[TASK TO COMPLETE]: According to the article on online automotive ads, how many online visits did Mitsubishi's "See What Happens" campaign produce?
*** PAGE TEXT ***
Online Automotive Ads: Drivers Wanted

Online automotiveads and offline sales.

One might not logically consider the Internet an attractive marketing medium for automotive manufacturers. Unlike books, clothing, airline tickets, or vacation packages, cars don’t represent a typical online purchase.

Sure, second-hand vehicles account for countless consumer transactions at online automotive marketplaces such as eBay Motors. Some dealerships have even taken steps to encourage potential customers to buy online. But unlike marketers whose job is to promote those services, manufactures consider the Internet a means to an offline end. Their objective for virtually all forms of advertising is to develop brand awareness and positive brand association and, more important, to lure consumers into dealership showrooms for a test drive and subsequent offline purchase.

That focus has produced some remarkable Web initiatives, including a recent campaign certain to make its way into the annals of interactive advertising history.

Likely the most familiar online marketing initiative developed by an automotive manufacturer is BMW’s collection of short films, produced by and housed at BMWfilms.com. That campaign had it all: originality, brand value, and an effective viral marketing element.

It isn’t the only effort worthy of recognition. For example, last summer Volvo Cars of North America used the Internet as it’s chief marketing medium for the launch of its S60 sedan. It promoted the model almost entirely online. DaimlerChrysler has a collection of online games for its Dodge, Chrysler, and Jeep brands, which it promotes on Yahoo Games. The quality rivals the greatest console racing games.

And Mitsubishi Motors North America just launched a Web-only promotional campaign to promote a decidedly offline, eight-week test drive event.

Mitsubishi is counting on the Net to deliver impressive results for its new “Feel What Happens” campaign. Designed to drive online sign-ups for comparison test drives and, ultimately, to generate business for Mitsubishi’s U.S. dealers, the initiative will be promoted on Mitsubishi’s consumer site as well as through targeted email campaigns. It’s the company’s attempt to provide the potential car buyer with the kind of visual, visceral experience that sells cars like no TV or online visual, however impressive and exhilarating, can.

Mitsubishi has a good track record for this kind of endeavor. The first campaign in this series, “See What Happens,” which was a Web/TV venture (remember the cliffhanger ad that aired during the 2004 Super Bowl?), produced 31 million online visits. It also drove over 8 million unique users to its associated site. It continues to be hailed as a huge success by the automotive industry and advertising analysts alike.
*** End of PAGE TEXT ***
*** ENTRIES SHOWN ***
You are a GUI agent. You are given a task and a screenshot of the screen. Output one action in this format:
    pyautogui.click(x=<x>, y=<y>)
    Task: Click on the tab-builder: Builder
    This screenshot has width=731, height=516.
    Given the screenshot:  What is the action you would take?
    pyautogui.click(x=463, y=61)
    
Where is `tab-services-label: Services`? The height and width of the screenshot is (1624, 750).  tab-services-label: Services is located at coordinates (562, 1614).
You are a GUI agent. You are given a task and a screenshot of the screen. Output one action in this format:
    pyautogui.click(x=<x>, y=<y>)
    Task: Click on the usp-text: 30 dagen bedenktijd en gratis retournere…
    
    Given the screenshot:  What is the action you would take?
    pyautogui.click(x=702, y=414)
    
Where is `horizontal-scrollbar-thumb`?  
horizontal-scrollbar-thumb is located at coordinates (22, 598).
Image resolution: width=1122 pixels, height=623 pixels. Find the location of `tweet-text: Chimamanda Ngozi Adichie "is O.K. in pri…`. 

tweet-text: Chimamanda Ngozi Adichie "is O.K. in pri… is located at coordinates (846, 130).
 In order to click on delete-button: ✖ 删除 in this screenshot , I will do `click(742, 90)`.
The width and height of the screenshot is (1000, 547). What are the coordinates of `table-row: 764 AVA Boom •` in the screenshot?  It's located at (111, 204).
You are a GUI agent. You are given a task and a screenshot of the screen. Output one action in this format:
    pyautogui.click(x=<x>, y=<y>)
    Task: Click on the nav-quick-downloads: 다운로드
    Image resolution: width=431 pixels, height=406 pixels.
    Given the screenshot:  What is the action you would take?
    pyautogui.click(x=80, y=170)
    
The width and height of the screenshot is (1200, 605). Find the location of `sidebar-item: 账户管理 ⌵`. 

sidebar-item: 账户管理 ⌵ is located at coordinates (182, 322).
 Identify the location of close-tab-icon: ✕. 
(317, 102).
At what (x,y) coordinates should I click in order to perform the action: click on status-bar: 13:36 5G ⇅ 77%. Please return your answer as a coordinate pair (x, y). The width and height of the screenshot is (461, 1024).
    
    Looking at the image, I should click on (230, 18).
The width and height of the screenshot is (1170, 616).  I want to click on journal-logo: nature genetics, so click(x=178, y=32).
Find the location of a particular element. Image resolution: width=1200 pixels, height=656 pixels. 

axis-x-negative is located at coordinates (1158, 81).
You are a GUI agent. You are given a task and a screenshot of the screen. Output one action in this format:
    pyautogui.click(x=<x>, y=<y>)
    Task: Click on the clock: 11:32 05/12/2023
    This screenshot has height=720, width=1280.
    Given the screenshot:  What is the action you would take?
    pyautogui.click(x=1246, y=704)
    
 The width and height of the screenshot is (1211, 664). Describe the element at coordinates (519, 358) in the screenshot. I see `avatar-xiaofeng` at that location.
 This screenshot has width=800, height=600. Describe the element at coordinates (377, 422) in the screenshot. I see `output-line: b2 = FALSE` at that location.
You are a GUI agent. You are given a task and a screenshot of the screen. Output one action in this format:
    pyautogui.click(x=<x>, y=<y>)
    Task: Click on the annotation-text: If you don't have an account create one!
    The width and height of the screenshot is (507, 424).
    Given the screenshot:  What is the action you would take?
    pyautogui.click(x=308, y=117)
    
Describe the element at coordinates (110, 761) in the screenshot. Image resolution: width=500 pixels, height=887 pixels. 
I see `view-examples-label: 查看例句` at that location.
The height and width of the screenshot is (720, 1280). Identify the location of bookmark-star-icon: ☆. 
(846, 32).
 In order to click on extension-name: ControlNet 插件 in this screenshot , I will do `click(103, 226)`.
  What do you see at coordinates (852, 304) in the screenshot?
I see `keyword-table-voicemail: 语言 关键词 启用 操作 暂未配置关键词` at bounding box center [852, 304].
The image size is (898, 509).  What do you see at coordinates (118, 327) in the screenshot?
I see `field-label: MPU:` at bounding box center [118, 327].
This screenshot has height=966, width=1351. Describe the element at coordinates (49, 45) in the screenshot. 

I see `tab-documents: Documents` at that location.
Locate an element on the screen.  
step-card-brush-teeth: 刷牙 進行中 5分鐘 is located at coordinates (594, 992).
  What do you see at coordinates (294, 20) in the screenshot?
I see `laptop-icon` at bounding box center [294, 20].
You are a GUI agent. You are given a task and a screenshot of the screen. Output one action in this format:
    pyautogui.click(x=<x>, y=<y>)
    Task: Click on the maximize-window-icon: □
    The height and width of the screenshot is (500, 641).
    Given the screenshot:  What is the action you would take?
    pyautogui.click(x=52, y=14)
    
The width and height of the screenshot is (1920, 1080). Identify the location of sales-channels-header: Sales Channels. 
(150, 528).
*** End of ENTRIES SHOWN ***
[RESULT OF THIS TASK]: 31 million online visits.